[INPUT DATA]
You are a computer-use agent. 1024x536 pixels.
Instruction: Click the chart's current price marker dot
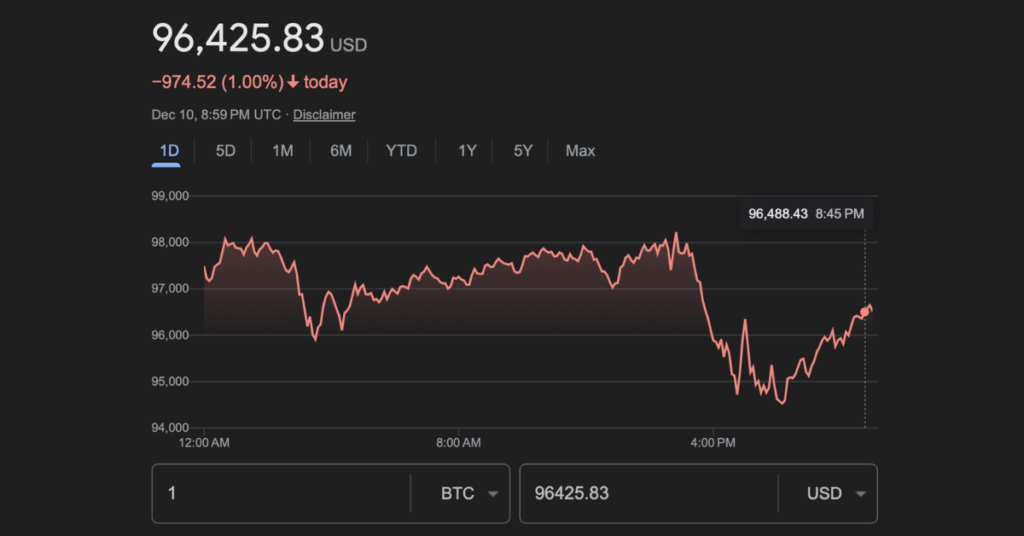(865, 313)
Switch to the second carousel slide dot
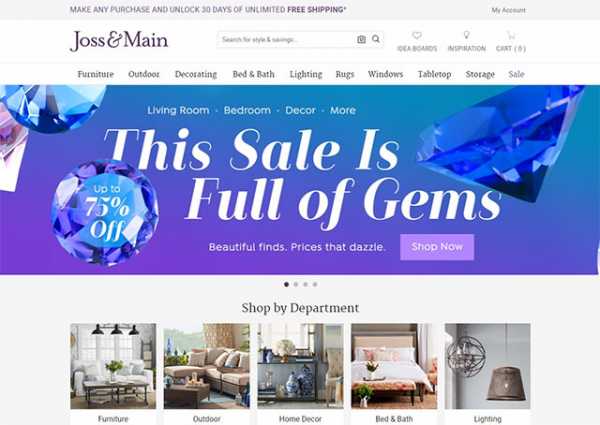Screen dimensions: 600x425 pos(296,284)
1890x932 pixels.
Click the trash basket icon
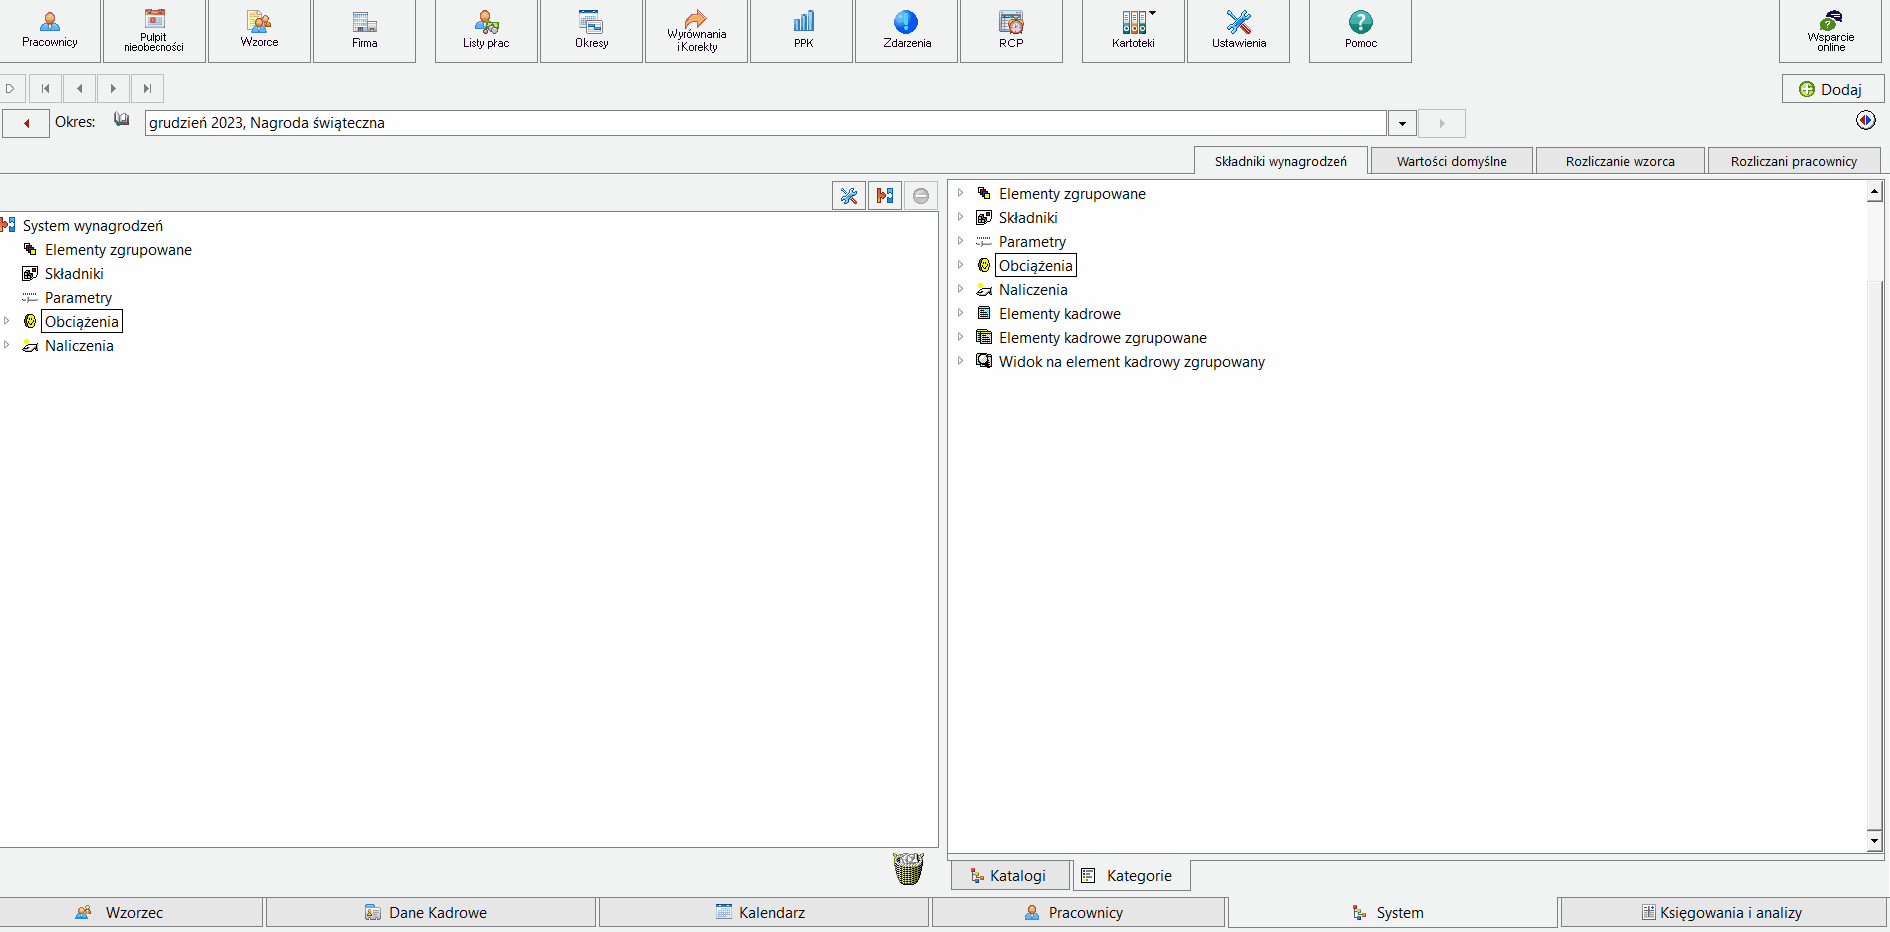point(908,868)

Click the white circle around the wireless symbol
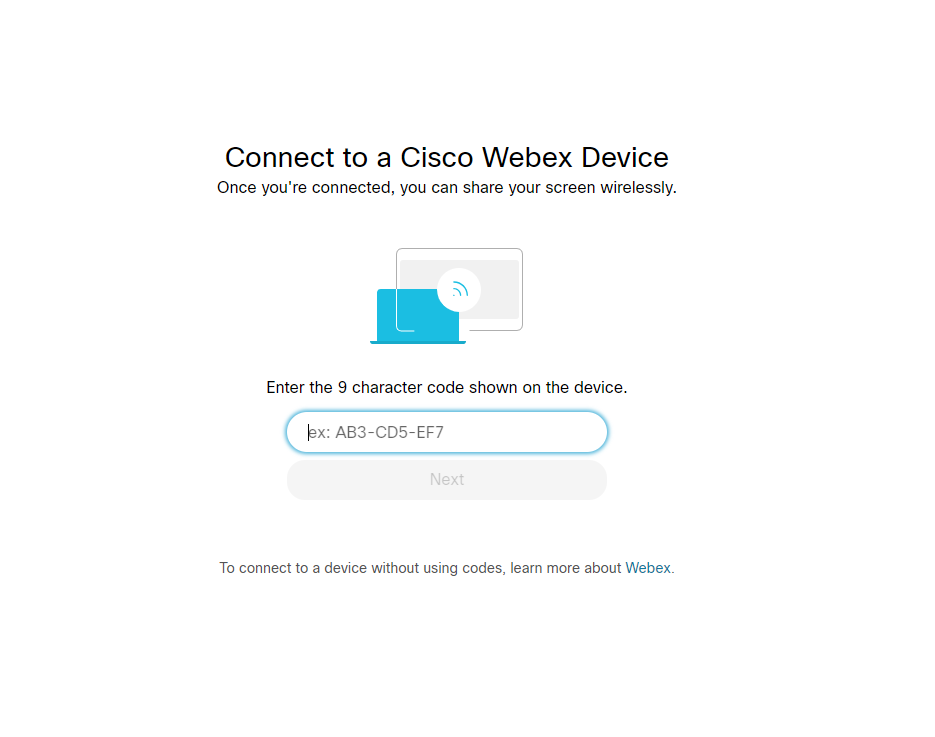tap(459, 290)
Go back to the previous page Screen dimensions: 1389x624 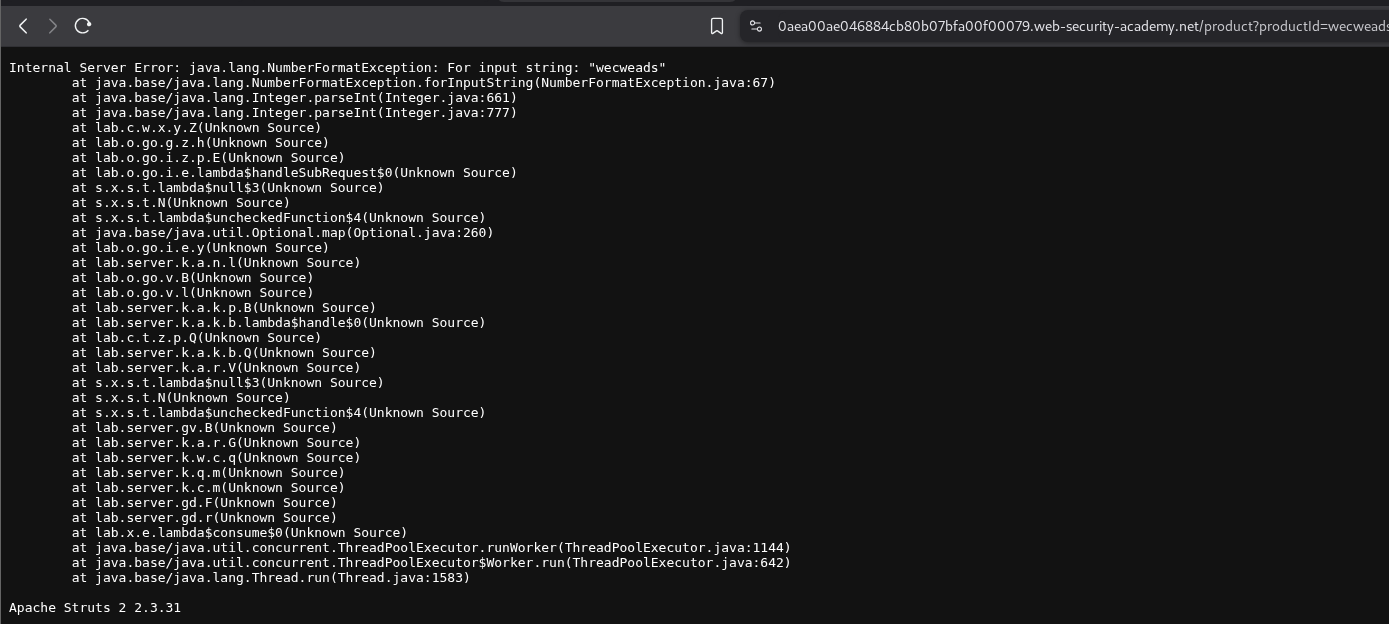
[/INPUT DATA]
- TASK INSTRUCTIONS -
Scan the entries above and work out how many lines include the word "pixels"; the reply is that number alone.

- RESULT OF THIS TASK -
2